Problem to work on
Below is a listing; repeat exactly the lines from the one containing "Click the product measurements may vary note" to the one containing "Select the Fixed amount radio button", both included.

Stored data
-=-=-
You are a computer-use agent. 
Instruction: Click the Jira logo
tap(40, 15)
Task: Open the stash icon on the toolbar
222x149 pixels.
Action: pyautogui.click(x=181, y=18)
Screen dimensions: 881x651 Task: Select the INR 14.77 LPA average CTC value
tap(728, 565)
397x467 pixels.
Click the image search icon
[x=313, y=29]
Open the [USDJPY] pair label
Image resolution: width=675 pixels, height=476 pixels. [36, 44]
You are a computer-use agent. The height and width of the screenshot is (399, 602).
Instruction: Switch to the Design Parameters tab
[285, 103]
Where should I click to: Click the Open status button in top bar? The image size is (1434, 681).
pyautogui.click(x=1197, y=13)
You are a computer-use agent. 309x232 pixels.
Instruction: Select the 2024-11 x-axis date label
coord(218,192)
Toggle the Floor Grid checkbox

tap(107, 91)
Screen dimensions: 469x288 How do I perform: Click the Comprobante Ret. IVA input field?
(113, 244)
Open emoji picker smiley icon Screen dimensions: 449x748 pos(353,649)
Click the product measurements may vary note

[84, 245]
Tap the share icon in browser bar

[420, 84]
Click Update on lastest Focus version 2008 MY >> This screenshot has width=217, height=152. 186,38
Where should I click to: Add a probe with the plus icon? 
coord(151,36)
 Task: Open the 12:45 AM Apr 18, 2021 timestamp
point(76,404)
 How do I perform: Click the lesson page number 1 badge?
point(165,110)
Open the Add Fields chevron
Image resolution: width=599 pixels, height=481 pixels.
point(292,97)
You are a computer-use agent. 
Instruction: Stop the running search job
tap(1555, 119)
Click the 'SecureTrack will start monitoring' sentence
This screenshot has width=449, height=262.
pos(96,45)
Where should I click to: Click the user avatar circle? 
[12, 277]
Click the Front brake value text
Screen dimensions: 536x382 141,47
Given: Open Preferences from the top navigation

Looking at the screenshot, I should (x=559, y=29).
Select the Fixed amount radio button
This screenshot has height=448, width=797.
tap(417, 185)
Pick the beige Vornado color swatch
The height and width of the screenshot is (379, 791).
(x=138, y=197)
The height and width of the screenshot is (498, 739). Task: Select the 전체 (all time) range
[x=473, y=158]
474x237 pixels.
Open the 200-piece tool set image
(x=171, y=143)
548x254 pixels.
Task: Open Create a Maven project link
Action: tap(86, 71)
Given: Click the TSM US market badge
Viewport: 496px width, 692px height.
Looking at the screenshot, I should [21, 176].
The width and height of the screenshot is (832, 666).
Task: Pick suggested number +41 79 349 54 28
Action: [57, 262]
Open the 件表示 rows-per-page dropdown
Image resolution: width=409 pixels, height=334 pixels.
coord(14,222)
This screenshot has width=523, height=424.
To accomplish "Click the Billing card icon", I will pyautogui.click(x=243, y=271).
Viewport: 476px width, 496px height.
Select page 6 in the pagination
-=-=-
Response area
Click the product measurements may vary note

[84, 245]
Tap the share icon in browser bar

[420, 84]
Click Update on lastest Focus version 2008 MY >> This screenshot has width=217, height=152. 186,38
Where should I click to: Add a probe with the plus icon? 
coord(151,36)
 Task: Open the 12:45 AM Apr 18, 2021 timestamp
point(76,404)
 How do I perform: Click the lesson page number 1 badge?
point(165,110)
Open the Add Fields chevron
Image resolution: width=599 pixels, height=481 pixels.
point(292,97)
You are a computer-use agent. 
Instruction: Stop the running search job
tap(1555, 119)
Click the 'SecureTrack will start monitoring' sentence
This screenshot has width=449, height=262.
pos(96,45)
Where should I click to: Click the user avatar circle? 
[12, 277]
Click the Front brake value text
Screen dimensions: 536x382 141,47
Given: Open Preferences from the top navigation

Looking at the screenshot, I should (x=559, y=29).
Select the Fixed amount radio button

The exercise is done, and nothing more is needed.